J'ai trouvé ma grande sanza et l'inanga de Haute-Volta à Stockholm, quelques unes de mes flûtes en Sicile ou rue de la Huchette comme mes orgues à bouche, des percussions latines à Helsinki, les bendirs, le tara et le deff à Marrakech, des guimbardes en Italie, au Vietnam, au Cambodge, la trompe et le bol tibétains au Népal, l'erhu à Bangkok, et mes parents m'ont rapporté l'anklung de Bali, la vahila de Madagascar, la maravan de l'île Maurice ou le didgeridoo d'Australie. J'ai commandé un bâton de pluie plus grand que moi à une sud-américaine. Bernard a construit d'innombrables prototypes. J'ai commandé pas mal de trucs sur Internet. Etcetéra. S'il y en a tant dont l'origine s'est effacée de ma mémoire, j'espère retrouver ma voix, mais pas comme dans Le Lotus Bleu ! Je veux garder ma tête qui ces temps-ci s'est fait plusieurs fois la belle, et ne pas rester aphone. La crève a produit une éclipse vocale quasi totale. Je murmure à peine et tape, et tape, et tape sur mon clavier.

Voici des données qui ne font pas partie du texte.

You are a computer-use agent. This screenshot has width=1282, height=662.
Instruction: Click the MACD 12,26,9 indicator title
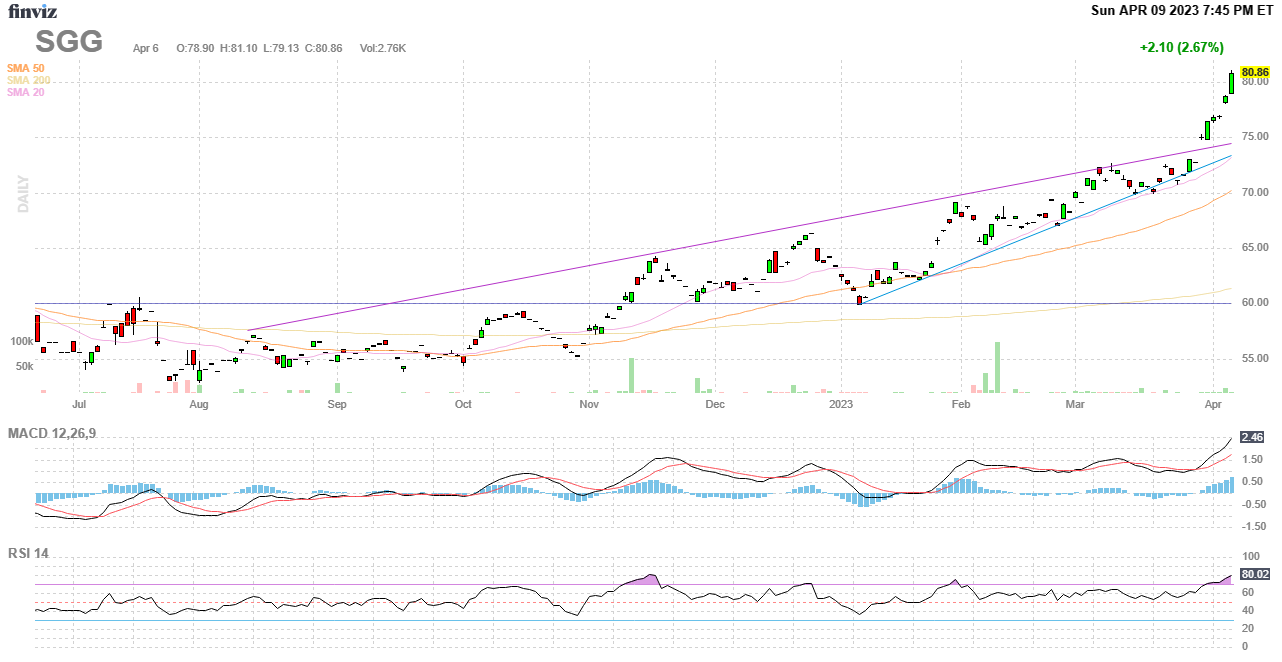point(59,434)
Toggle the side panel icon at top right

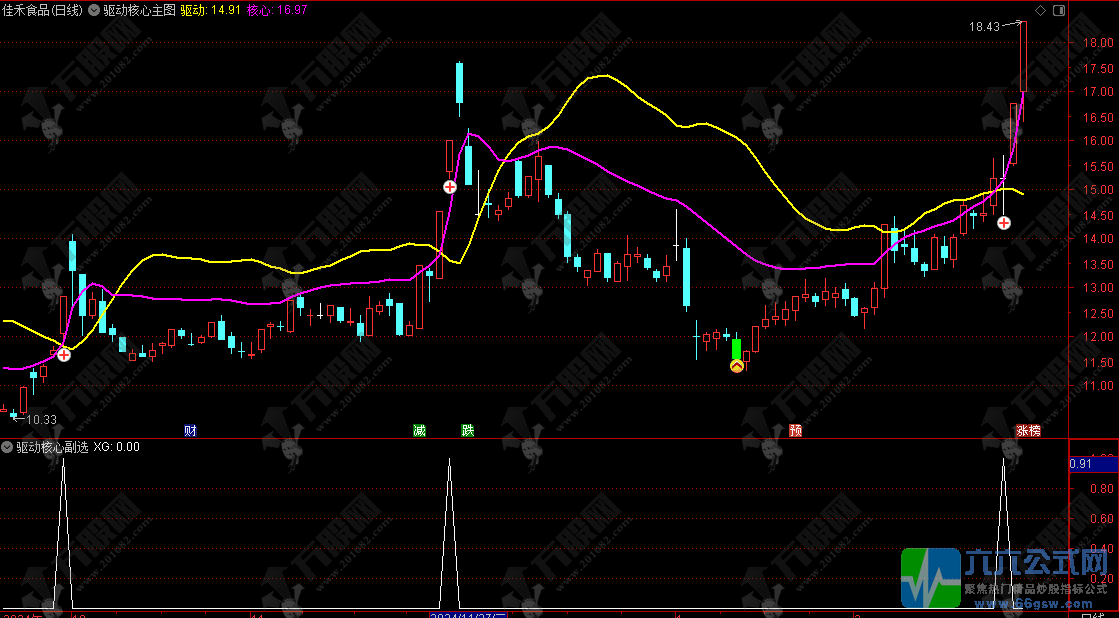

Agnès pense qu'ils m'avaient rejoint chez Joep et Susan qui m'hébergeaient. En mars 1980 ils habitaient encore une maison étroite toute en hauteur du vieux quartier dans une rue perpendiculaire au canal. Je les avais rencontrés grâce à Sheridan, une amie de Marianne, qui plus tard ouvrirait l'un des premiers cafés de Ménilmontant. Aucune trace de nos hôtes sur les photos de Philippe. Absents, nous auraient-ils prêté leur logement ? Je passai beaucoup temps sur leur gros harmonium perché au dernier étage. Il avait probablement fallu le hisser par l'extérieur grâce à la poulie surplombant la façade. Abandon des pratiques religieuses aidant, on en trouvait alors facilement aux Pays Bas. J'ai longtemps rêvé en rapporter un, mais cela aurait pris une place folle dans le studio. Encore aujourd'hui j'hésite. À le regretter ou à toujours le désirer ? Chaque fois que je peux improviser dessus ou sur de grandes orgues le vertige me donne des ailes.